DEMETER, the Goddess of Harvest,  By Steve D. Wilson, Ph.D.

Demeter was the Greek goddess of harvest, at times considered the Mater Dolorosa (Mother Goddess) of the Greeks. Civilizations have come and gone, crumbled into the dust of antiquity; yet Demeter survived every desolation, because she represented faith of the renewal of the soil that meant the very existence of the Greeks.

Brought to the conscious mind in the tombs of early Mycenae, long before the Dorians invaded Greece in 1104 B.C., where the tribes of Semites were muttering mono-syllables in fuscous dens and their extent of consciousness was the simple tabloid of pain or no pain--the pre- Torah of future generations. Back before the great Agamemnon sieged Troy (1192-1183 B.C.) to gain Menelaus's Helen--the face that launched a thousand ships and toppled the topless towers of Ilium. Even before Oedipus (1209 B.C.), whose fate was, centuries later, misinterpreted by Freud to suit his own confusion.

Yes, we must go back even before that great salutarian, Theseus (1250 B.C.), who had so many "wives" that historians had to draw up a learned catalogue of them. We go on, passing that ancient superman Hercules ( Hercules, 1261 B.C.), whose strength even the Gods feared. We rush through the age of Achaean domination of Greece (1300 B.C.), through the stately palaces of Mycenae (1400 B.C.) and its apex (1500 B.C.) to the bronze age itself (1600 B.C.). There, by the tombs near the Cretan palaces, is where Homer begins his tale in his Hymn to Demeter.

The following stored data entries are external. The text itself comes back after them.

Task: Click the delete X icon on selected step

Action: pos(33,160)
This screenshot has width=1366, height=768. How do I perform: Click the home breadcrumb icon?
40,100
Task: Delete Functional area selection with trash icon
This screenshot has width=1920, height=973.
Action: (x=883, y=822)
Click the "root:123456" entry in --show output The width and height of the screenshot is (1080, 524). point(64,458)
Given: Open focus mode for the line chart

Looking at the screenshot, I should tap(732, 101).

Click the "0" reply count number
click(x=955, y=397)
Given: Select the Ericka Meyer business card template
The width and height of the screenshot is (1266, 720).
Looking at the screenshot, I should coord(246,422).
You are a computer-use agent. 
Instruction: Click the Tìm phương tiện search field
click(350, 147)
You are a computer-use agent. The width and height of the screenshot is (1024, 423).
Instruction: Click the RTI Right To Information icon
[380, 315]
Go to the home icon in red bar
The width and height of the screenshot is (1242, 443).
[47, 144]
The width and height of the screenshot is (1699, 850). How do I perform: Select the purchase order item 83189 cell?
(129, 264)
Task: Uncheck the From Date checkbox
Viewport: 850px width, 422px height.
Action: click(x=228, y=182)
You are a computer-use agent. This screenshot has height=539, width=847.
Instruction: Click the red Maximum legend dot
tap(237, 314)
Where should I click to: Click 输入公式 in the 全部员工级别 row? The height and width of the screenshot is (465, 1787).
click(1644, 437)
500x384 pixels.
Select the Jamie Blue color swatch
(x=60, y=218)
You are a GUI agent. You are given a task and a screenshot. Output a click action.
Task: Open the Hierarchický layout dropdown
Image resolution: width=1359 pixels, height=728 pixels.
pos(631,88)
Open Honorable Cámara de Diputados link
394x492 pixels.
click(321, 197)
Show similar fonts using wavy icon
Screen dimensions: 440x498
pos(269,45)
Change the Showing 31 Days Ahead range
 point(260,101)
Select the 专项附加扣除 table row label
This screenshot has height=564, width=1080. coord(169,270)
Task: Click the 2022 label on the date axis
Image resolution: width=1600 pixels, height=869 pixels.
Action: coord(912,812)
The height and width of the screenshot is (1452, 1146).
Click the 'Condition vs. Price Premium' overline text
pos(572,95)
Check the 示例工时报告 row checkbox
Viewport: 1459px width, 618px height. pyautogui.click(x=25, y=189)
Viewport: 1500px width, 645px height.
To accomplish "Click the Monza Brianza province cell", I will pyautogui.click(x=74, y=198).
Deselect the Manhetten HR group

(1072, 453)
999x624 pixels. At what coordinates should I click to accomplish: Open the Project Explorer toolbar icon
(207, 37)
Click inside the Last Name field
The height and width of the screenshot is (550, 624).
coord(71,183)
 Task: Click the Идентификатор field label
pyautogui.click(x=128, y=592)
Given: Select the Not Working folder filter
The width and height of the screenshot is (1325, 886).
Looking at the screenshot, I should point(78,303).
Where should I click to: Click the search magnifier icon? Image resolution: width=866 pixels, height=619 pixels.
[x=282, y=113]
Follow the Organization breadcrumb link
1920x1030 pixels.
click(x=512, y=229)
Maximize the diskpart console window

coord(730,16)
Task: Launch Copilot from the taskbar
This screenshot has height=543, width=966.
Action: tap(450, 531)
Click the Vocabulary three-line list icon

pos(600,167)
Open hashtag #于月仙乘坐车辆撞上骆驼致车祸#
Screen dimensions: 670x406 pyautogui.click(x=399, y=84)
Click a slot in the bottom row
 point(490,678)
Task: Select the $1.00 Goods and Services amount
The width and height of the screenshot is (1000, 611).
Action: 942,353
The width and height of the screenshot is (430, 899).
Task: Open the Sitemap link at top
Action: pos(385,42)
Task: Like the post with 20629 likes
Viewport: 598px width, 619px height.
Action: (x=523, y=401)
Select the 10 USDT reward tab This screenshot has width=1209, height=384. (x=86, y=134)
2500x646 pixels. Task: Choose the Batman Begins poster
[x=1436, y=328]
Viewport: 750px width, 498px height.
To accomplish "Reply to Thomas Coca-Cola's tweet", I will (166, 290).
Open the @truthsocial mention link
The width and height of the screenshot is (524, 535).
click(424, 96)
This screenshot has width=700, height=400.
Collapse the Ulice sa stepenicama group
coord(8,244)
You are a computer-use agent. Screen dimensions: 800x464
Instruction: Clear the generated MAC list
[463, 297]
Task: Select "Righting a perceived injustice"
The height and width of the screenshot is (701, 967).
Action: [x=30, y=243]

He tells how Demeter's daughter Persephone, while gathering flowers, was kidnapped by Hades, the god of the underworld, and taken down to the depths of the inner earth. The sorrowing mother, Demeter, searched everywhere and finally found her in Hades' grasp. She tried to per­suade Hades to release her. To no avail. While Demeter, the goddess of harvest, sat by the way, grieving in her utmost heart for her wronged daughter the earth shriveled and all things that grew died. The people of Attica beseeched Hades to release Persephone. Hades relented and allowed Persephone to live on the earth nine months of every year--and thus the seasons began. For their kindness Demeter revealed to Attica the art of using the seasons (agriculture) and the fields became bountiful. And so from the scorched earth to the bounty of their fields the ancient Greeks learned to husband their fields in what today we would recognize as organic farming.

In a British Museum, among the noblest figures of antiquity, is the seated Demeter, silently mourning the rape of her daughter, Persephone (Earth). All the tenderness of motherhood and its silent resigna­tion, are in the face and eyes.

It is clear that Demeter represented the earth's fertility. Persephone the earth, and Hades the diseases that affected the crops. Hades was also known as Pluto, the giver of abundance, for he had the power to bless or blight the roots of all things that grew in the soil.

And so today we can no longer look to the goddess of Chemistry to render our soils productive but must seek methods that do not contami­nate the soil. Our very survival depends on a solution to toxicity of our ecosystem. Our history affects our future and if we do not learn from history we shall be forced to repeat it--that is if there are any of us left to repeat it. Perhaps our Demeter Agricultural System, as a proposed solution, may extend our survival well into the 21st century.